I can’t work out if that’s a weird theme for a collection of spanking books or not. On the one hand, I’m sure I’m not the only person whose early spanking fantasies all took place in the classroom. But on the other, if I think ‘school spanking story’, it does immediately bring to mind schoolteachers spanking schoolchildren which is clearly not what’s on offer here. Blushing Books are running a respectable publishing house and the spanking of minors is strictly verboten. 

The spanking of miners, however, is probably OK

The writers have therefore come up with an imaginative bunch of scenarios which fit the school spanking theme. There’s a grad student being spanked by her professor, a couple of mature students (one rather maturer than the other) getting spanky with one another, a kindergarten teacher on the receiving end of discipline from the headmaster, a nineteenth century rebel forced to marry the local schoolmaster and an aspiring writer with designs on the tutor at her writing adult education class.

I’m reviewing each of the books separately but would strongly advise you to buy the whole boxset for both money-saving reasons and getting-yourself-a-whole-heap-of-spanky-goodness-to-read reasons.
I’m going to start with the best because I don't hold with leaving the best til last in any situation. Give me the good stuff now, I say. And there’s plenty of good stuff in The Professor’s Girl.

Lucy is a graduate student who also works as lab assistant for sexy science professor, Dr Todd. There’s kind of an employer/employee relationship going on here but it didn’t stress me out the way the employer/employee relationship did in Renee’s recent book, Yes, Doctor.  Although that one was also a doctor/patient thing which flouted all kinds of professional guidelines. So does Professor/student probably but apparently I’m fine with that.

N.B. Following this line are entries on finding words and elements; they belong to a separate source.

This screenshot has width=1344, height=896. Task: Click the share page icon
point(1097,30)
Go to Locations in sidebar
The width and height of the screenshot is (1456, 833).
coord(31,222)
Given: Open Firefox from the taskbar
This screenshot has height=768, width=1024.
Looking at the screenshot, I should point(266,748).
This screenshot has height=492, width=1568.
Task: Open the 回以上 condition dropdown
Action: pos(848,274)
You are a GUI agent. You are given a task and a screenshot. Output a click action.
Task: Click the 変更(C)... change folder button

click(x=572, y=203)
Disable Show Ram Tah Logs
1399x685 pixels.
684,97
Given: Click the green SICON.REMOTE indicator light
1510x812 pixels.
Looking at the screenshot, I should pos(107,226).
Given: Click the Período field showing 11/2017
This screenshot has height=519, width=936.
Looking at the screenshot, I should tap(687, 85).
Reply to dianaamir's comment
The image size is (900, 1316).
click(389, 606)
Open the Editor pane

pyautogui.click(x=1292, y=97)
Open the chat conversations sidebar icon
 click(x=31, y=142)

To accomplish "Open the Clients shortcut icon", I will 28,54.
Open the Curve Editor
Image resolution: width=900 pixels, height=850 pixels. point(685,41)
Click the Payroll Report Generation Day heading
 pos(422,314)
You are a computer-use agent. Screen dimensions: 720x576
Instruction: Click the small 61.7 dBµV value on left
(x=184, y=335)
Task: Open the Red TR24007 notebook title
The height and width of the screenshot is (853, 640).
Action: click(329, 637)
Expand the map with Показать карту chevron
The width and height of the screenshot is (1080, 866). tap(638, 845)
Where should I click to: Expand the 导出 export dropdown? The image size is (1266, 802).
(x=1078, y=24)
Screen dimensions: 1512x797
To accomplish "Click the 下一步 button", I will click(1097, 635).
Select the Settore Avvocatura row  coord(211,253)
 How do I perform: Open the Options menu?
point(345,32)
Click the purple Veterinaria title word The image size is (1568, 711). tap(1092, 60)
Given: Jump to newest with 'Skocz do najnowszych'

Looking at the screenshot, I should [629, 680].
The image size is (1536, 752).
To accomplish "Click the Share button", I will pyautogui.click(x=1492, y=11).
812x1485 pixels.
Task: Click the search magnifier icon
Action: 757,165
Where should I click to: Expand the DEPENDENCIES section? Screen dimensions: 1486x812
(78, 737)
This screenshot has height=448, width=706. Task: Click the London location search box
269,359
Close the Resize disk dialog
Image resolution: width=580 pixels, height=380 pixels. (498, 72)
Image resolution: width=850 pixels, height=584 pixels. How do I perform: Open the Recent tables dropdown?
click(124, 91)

Although there is already mutual attraction between Lucy and Todd, neither of them have done anything about it. The relationship steps up a gear when the pair run in to one another at a spanking party. Todd is a regular attendee with whom the hostess likes to entrust her spankee newbies knowing they will be in good hands. Lucy is a first timer.

It’s the perfect setup.  Our heroes' level of experience is established, everyone knows they’re on the same spanking page and they all get to be both embarrassed and extraordinarily turned on. There’s no spanking between them at the party. Things don’t happen between them for a while although Lucy does a wonderful job of trying to goad him into action via strategically placed hairbrushes and ping pong paddles. But of course, they can’t resist one another for ever. When these two people who were so obviously meant to be together, do get together, it is hot and sweet and stern and quite, quite lovely.

I may have a massive grin on my face right now just thinking about it.

Laying  Down the Law

The heroine of this book is 45 year-old Ali who has returned to college to complete her law qualification after a twenty year absence. She is fairly immediately and comprehensively wooed by twenty-something classmate, Griff. He introduces her to the delights of sex shops, spanking and learning to put herself first for a change.

I love the fact that Griff spanks Ali for saying ‘sorry’ too much.  That’s a thing I totally do! When I go on holiday, I make sure I learn both ‘sorry’ and ‘thank you’ in the local language because I figure that covers about 90% of everything I say anyway. It’s a brilliant justification to spank someone. As soon you point out to someone that they apologise too much, you know they’re going to apologise for it. Then if you get to spank them for it, well that’s just going to trigger more ‘sorry’s and before you know it you’re stuck in a never-ending sorry/spanking loop. Which is excellent news for everybody.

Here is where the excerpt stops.